Dataset:
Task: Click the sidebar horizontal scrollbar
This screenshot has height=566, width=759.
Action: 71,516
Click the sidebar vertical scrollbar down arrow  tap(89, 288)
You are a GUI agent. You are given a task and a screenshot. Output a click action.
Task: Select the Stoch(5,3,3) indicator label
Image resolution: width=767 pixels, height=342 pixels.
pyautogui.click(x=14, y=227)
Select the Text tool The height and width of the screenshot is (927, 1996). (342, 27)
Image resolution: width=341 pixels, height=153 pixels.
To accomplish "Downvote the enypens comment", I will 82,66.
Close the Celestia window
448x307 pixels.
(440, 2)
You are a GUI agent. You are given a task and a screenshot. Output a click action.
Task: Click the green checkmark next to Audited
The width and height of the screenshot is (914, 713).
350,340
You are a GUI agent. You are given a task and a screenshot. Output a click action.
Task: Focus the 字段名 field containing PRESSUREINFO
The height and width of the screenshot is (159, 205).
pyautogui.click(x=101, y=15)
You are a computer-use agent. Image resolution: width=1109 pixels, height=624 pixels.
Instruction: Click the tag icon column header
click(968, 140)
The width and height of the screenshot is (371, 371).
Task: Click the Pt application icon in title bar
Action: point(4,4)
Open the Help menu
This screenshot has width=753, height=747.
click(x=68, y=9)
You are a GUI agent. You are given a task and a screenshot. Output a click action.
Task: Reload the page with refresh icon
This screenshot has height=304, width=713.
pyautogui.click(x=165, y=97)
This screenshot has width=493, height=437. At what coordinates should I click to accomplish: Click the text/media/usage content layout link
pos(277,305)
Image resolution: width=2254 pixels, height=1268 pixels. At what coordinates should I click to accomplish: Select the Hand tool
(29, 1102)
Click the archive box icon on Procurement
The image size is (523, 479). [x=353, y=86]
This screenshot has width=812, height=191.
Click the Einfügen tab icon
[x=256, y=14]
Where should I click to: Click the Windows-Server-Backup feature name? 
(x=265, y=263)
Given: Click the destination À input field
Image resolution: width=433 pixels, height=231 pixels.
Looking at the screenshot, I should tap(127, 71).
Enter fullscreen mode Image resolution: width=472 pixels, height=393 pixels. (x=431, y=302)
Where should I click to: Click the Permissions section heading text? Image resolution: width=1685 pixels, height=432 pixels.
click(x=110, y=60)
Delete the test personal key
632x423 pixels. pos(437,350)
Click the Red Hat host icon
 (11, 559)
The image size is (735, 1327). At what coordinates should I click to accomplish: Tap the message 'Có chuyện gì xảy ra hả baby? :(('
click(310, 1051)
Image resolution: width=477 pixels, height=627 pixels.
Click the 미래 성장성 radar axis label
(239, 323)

Required task:
Rewrite the entries above as a JSON list of strings, with one string for each line and no blank lines.

The answer:
[
  "Task: Click the sidebar horizontal scrollbar",
  "This screenshot has height=566, width=759.",
  "Action: 71,516",
  "Click the sidebar vertical scrollbar down arrow  tap(89, 288)",
  "You are a GUI agent. You are given a task and a screenshot. Output a click action.",
  "Task: Select the Stoch(5,3,3) indicator label",
  "Image resolution: width=767 pixels, height=342 pixels.",
  "pyautogui.click(x=14, y=227)",
  "Select the Text tool The height and width of the screenshot is (927, 1996). (342, 27)",
  "Image resolution: width=341 pixels, height=153 pixels.",
  "To accomplish \"Downvote the enypens comment\", I will 82,66.",
  "Close the Celestia window",
  "448x307 pixels.",
  "(440, 2)",
  "You are a GUI agent. You are given a task and a screenshot. Output a click action.",
  "Task: Click the green checkmark next to Audited",
  "The width and height of the screenshot is (914, 713).",
  "350,340",
  "You are a GUI agent. You are given a task and a screenshot. Output a click action.",
  "Task: Focus the 字段名 field containing PRESSUREINFO",
  "The height and width of the screenshot is (159, 205).",
  "pyautogui.click(x=101, y=15)",
  "You are a computer-use agent. Image resolution: width=1109 pixels, height=624 pixels.",
  "Instruction: Click the tag icon column header",
  "click(968, 140)",
  "The width and height of the screenshot is (371, 371).",
  "Task: Click the Pt application icon in title bar",
  "Action: point(4,4)",
  "Open the Help menu",
  "This screenshot has width=753, height=747.",
  "click(x=68, y=9)",
  "You are a GUI agent. You are given a task and a screenshot. Output a click action.",
  "Task: Reload the page with refresh icon",
  "This screenshot has height=304, width=713.",
  "pyautogui.click(x=165, y=97)",
  "This screenshot has width=493, height=437. At what coordinates should I click to accomplish: Click the text/media/usage content layout link",
  "pos(277,305)",
  "Image resolution: width=2254 pixels, height=1268 pixels. At what coordinates should I click to accomplish: Select the Hand tool",
  "(29, 1102)",
  "Click the archive box icon on Procurement",
  "The image size is (523, 479). [x=353, y=86]",
  "This screenshot has width=812, height=191.",
  "Click the Einfügen tab icon",
  "[x=256, y=14]",
  "Where should I click to: Click the Windows-Server-Backup feature name? ",
  "(x=265, y=263)",
  "Given: Click the destination À input field",
  "Image resolution: width=433 pixels, height=231 pixels.",
  "Looking at the screenshot, I should tap(127, 71).",
  "Enter fullscreen mode Image resolution: width=472 pixels, height=393 pixels. (x=431, y=302)",
  "Where should I click to: Click the Permissions section heading text? Image resolution: width=1685 pixels, height=432 pixels.",
  "click(x=110, y=60)",
  "Delete the test personal key",
  "632x423 pixels. pos(437,350)",
  "Click the Red Hat host icon",
  " (11, 559)",
  "The image size is (735, 1327). At what coordinates should I click to accomplish: Tap the message 'Có chuyện gì xảy ra hả baby? :(('",
  "click(310, 1051)",
  "Image resolution: width=477 pixels, height=627 pixels.",
  "Click the 미래 성장성 radar axis label",
  "(239, 323)"
]